BRI Research Paper


Hystresis Behavior of Three-Story Steel Fralme with Concentric K-Braces Part 2 (Ultimate Lateral Shear Capacity) -U.S.- Japan Cooperative Research Program-.

T.Fukuta*1, H.Yamanouchi*2; March, 1987. 24p.


In this paper, we propose the design oriented method on the ultimate lateral shear capacity of the steel frames with concentric inverted V-shaped braces and verify its effectiveness by the test results of the half-scale steel frames, that were conducted under the U.S.-Japan Cooperative Research Program Utilizing Large-Scale Testing Facilities.

A part of this paper was submitted to ASCE Structures Congress, Sep. 15-18, 1986, at New Orleans, U.S.A.

The steel frame is modeled to be the moment-resisting frame portion consisting of beams and columns, and the brace portion with the pin-ended beam in the braced bay. The ultimate lateral shear capacity of the total frame is given by the summation of the ultimate lateral strength of the both portions. The strength of the moment-resisting frame portion is calculated by the limit analysis using the virtual work method. The strength of the brace portion is given by the summation of twice as much as the ultimate compressive strength of the brace in the post-buckling large-deflection range and the contributing strength of the braced bay beam to the lateral shear strength. The contribution of the braced bay girder is conservatively estimated by 2Mgp/h, where Mgp is the full-plastic moment of the beam and h is the story height.

Dataset excerpts

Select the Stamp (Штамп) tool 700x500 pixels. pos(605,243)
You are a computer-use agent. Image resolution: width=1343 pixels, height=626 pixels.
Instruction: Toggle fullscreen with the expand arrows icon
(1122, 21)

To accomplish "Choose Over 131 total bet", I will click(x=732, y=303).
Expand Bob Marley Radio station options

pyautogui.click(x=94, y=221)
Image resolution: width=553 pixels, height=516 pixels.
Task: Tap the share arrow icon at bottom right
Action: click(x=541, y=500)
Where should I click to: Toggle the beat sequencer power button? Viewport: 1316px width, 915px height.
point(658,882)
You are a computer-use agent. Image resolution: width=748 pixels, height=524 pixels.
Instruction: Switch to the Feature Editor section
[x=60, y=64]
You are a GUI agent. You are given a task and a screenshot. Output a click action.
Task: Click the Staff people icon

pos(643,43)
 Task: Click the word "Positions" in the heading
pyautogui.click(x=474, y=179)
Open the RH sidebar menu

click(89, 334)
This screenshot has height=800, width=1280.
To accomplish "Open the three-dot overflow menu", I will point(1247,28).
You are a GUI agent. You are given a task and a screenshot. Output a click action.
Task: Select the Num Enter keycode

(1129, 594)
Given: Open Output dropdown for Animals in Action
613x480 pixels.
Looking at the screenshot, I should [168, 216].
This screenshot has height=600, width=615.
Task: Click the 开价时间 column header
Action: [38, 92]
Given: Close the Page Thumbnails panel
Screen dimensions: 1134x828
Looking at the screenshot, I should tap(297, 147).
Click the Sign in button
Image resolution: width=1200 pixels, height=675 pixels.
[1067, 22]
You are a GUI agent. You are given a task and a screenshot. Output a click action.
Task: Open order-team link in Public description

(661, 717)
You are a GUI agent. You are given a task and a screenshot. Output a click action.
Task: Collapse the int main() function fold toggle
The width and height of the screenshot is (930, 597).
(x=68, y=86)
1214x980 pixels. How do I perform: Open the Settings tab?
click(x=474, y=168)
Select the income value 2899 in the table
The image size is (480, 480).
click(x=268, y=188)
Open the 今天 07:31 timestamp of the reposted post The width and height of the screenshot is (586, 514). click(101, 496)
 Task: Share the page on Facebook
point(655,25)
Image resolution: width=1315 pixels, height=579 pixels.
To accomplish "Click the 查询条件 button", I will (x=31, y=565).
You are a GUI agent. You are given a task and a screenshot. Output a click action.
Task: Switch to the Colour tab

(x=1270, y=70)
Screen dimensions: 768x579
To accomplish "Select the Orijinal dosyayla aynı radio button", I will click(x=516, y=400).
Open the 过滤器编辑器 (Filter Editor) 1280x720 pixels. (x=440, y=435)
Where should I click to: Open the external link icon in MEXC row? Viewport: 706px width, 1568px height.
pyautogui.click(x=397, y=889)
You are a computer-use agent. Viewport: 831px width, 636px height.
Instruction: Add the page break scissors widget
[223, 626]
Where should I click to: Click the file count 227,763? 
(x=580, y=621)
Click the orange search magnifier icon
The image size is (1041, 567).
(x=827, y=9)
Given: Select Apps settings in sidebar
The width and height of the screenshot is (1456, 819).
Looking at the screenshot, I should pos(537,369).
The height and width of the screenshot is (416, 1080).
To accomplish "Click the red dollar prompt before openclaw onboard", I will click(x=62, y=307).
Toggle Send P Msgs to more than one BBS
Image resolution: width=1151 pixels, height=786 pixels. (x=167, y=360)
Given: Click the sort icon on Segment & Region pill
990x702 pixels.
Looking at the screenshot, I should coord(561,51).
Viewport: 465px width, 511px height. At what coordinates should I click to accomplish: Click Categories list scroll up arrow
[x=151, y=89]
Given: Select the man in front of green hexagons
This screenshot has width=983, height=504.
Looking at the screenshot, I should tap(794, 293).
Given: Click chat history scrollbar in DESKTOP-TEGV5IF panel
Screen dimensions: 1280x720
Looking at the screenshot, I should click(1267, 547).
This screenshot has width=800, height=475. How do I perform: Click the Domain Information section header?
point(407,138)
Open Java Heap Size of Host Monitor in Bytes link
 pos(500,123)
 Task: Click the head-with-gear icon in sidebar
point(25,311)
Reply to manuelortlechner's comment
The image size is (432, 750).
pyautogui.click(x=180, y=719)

Actions to take
a) In the steel-frame research summary, rewrite the paragraph starting "The steel frame is modeled" as a short bulleted list that keeps its main facts.
b) Quote the steel-frame research summary between "In this paper, we" and "New Orleans, U.S.A.", inclusive.
c) Put this sentence from the steel-frame research summary into Spanish: "The strength of the moment-resisting frame portion is calculated by the limit analysis using the virtual work method."

Task responses
a)
- The frame is modeled as two portions: a moment-resisting frame portion made of beams and columns, and a brace portion that includes the pin-ended beam in the braced bay.
- The total frame's ultimate lateral shear capacity is the sum of the ultimate lateral strengths of both portions.
- The moment-resisting portion's strength comes from limit analysis using the virtual work method.
- The brace portion's strength is twice the brace's ultimate compressive strength in the post-buckling large-deflection range, plus the braced bay beam's contribution to lateral shear strength.
- That braced bay girder contribution is conservatively estimated as 2Mgp/h, where Mgp is the beam's full-plastic moment and h is the story height.

b)
In this paper, we propose the design oriented method on the ultimate lateral shear capacity of the steel frames with concentric inverted V-shaped braces and verify its effectiveness by the test results of the half-scale steel frames, that were conducted under the U.S.-Japan Cooperative Research Program Utilizing Large-Scale Testing Facilities.

A part of this paper was submitted to ASCE Structures Congress, Sep. 15-18, 1986, at New Orleans, U.S.A.

c) La resistencia de la porción de pórtico resistente a momento se calcula mediante el análisis límite utilizando el método del trabajo virtual.